In the past twenty years hundreds of infants and young children have died after being left in vehicles, usually by accident. When turning the vehicle off, drivers of the EV6 are reminded to check the back seat if they opened the rear door before starting out. The Model S doesn’t offer a back seat reminder.
Over 200 people are killed each year when backed over by motor vehicles. The EV6 offers optional Parking Collision-Avoidance Reverse that uses rear sensors to monitor and automatically apply the brakes to prevent a rear collision. The Model S doesn’t offer backup collision prevention brakes.
The EV6 (except Light) offers an optional Surround View Monitor to allow the driver to see objects all around the vehicle on a screen. The Model S only offers a rear monitor and front and rear parking sensors that beep or flash a light. That doesn’t help with obstacles to the sides.
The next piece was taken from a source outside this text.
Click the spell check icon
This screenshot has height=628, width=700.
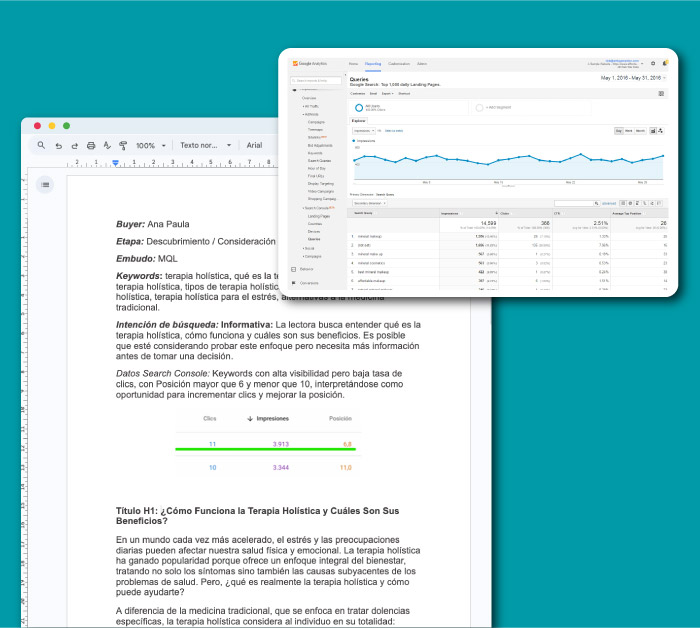point(107,145)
To help make backing out of a parking space safer, the EV6’s standard rear cross-path warning system uses sensors in the rear bumper to alert the driver to vehicles approaching from the side, helping the driver avoid collisions. The Model S doesn’t offer a cross-path warning system.
The EV6 has standard 911 Connect, which uses a global positioning satellite (GPS) receiver and a cellular system to help track down your vehicle if it’s stolen or send emergency personnel to the scene if any airbags deploy. The Model S doesn’t offer a GPS response system, only a navigation computer with no live response for emergencies, so if you’re involved in an accident and you’re incapacitated help may not come as quickly.
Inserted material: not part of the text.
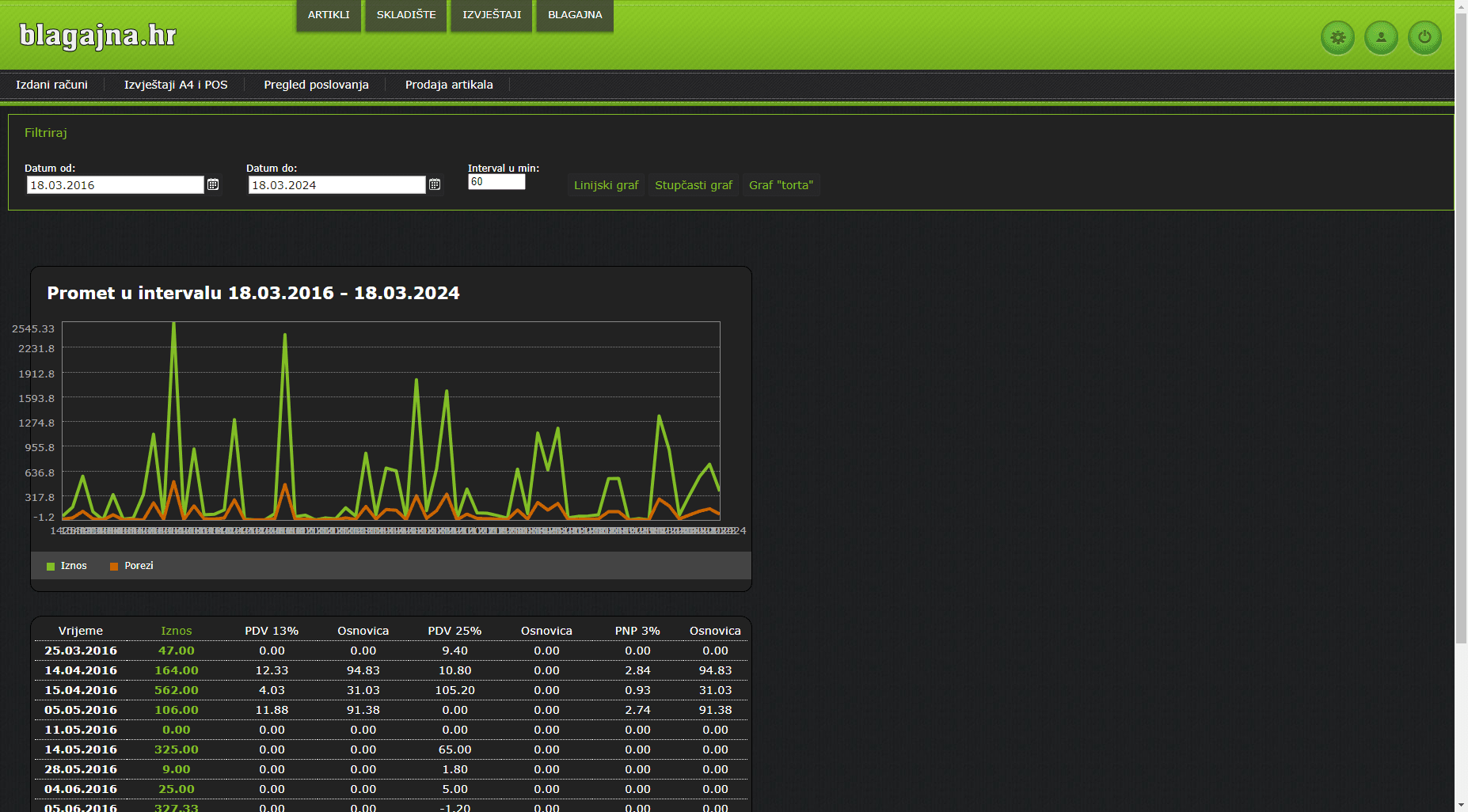Open the user profile icon
The width and height of the screenshot is (1468, 812).
pos(1381,37)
Both the EV6 and the Model S have standard driver and passenger frontal airbags, front side-impact airbags, driver knee airbags, side-impact head airbags, front seatbelt pretensioners, four-wheel antilock brakes, traction control, electronic stability systems to prevent skidding, crash mitigating brakes, daytime running lights, lane departure warning systems, blind spot warning systems, rearview cameras and driver alert monitors.
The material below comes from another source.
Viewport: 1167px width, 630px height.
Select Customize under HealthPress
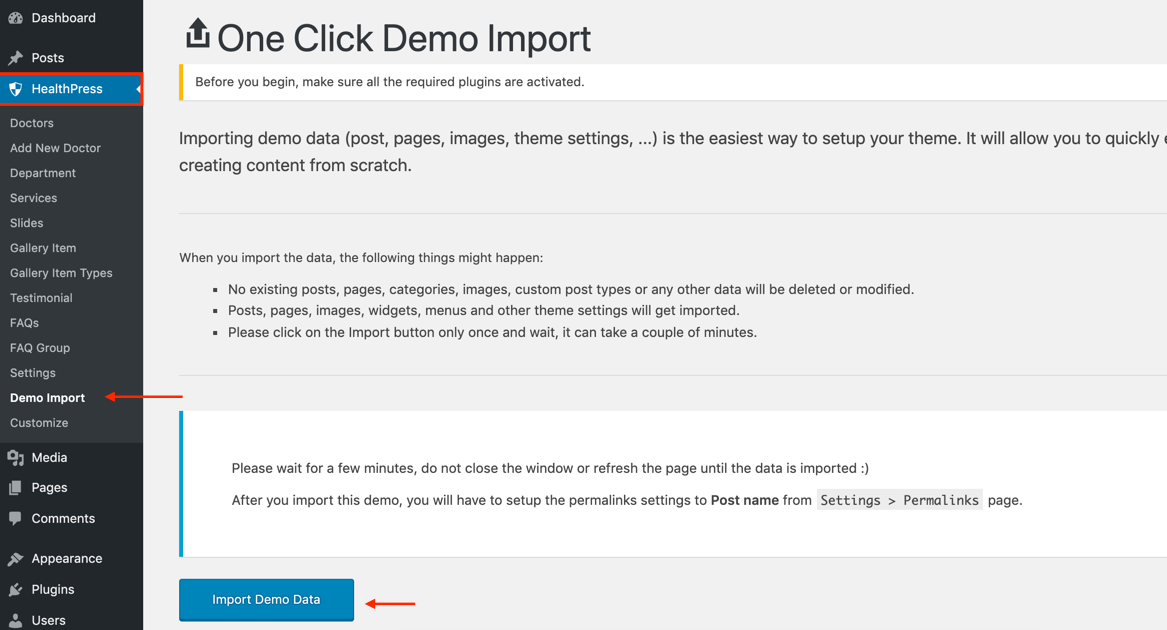(x=39, y=423)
For its top level performance in IIHS driver and passenger-side small overlap frontal, moderate overlap frontal, side impact, roof strength and head restraint tests, its standard vehicle-to-vehicle front crash prevention system, its standard vehicle-to-pedestrian front crash prevention system, and its standard headlight’s “Good” rating, the Insurance Institute for Highway Safety grants the EV6 its highest rating: “Top Safety Pick Plus” for 2022, a rating granted to only 109 vehicles tested by the IIHS. The Model S is not even a standard “Top Safety Pick.”